Find all lines in the records that include the word "computer", and copy them out.

[DATA SECTION — start]

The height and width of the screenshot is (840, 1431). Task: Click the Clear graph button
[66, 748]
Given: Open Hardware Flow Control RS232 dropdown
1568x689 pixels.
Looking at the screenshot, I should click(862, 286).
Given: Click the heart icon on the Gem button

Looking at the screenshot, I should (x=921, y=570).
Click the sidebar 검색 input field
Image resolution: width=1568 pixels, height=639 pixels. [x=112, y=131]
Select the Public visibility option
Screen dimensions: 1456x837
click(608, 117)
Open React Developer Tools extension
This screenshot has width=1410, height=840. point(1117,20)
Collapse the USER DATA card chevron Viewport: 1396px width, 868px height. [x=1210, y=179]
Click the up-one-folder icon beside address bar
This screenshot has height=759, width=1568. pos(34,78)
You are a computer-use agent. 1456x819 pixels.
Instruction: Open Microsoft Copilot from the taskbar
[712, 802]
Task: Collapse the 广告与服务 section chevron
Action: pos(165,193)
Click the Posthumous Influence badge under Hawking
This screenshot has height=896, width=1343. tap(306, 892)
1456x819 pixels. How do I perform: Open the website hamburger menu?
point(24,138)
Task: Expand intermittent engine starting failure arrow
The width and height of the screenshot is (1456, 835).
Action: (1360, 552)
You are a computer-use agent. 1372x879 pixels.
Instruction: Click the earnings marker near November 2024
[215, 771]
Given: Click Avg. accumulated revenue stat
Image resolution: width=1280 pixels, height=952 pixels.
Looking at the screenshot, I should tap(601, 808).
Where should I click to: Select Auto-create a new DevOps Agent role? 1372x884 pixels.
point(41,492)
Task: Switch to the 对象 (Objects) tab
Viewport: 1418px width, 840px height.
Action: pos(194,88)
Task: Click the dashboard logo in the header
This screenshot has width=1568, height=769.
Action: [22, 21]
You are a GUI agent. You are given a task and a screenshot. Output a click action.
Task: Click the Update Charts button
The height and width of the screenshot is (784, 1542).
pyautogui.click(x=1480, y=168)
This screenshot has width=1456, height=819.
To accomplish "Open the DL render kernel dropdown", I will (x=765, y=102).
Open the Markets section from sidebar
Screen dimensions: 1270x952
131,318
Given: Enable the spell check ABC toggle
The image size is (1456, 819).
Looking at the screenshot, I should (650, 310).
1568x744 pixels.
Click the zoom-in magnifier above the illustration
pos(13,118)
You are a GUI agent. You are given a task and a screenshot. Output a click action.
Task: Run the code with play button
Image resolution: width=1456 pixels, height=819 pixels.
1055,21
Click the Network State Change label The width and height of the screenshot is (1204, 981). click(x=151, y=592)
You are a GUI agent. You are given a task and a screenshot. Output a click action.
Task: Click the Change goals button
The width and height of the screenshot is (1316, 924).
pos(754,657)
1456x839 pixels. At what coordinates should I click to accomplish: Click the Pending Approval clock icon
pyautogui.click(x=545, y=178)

[DATA SECTION — finish]

▶ **ANSWER TO THIS EXERCISE**:
You are a computer-use agent. 1456x819 pixels.
You are a computer-use agent. 1372x879 pixels.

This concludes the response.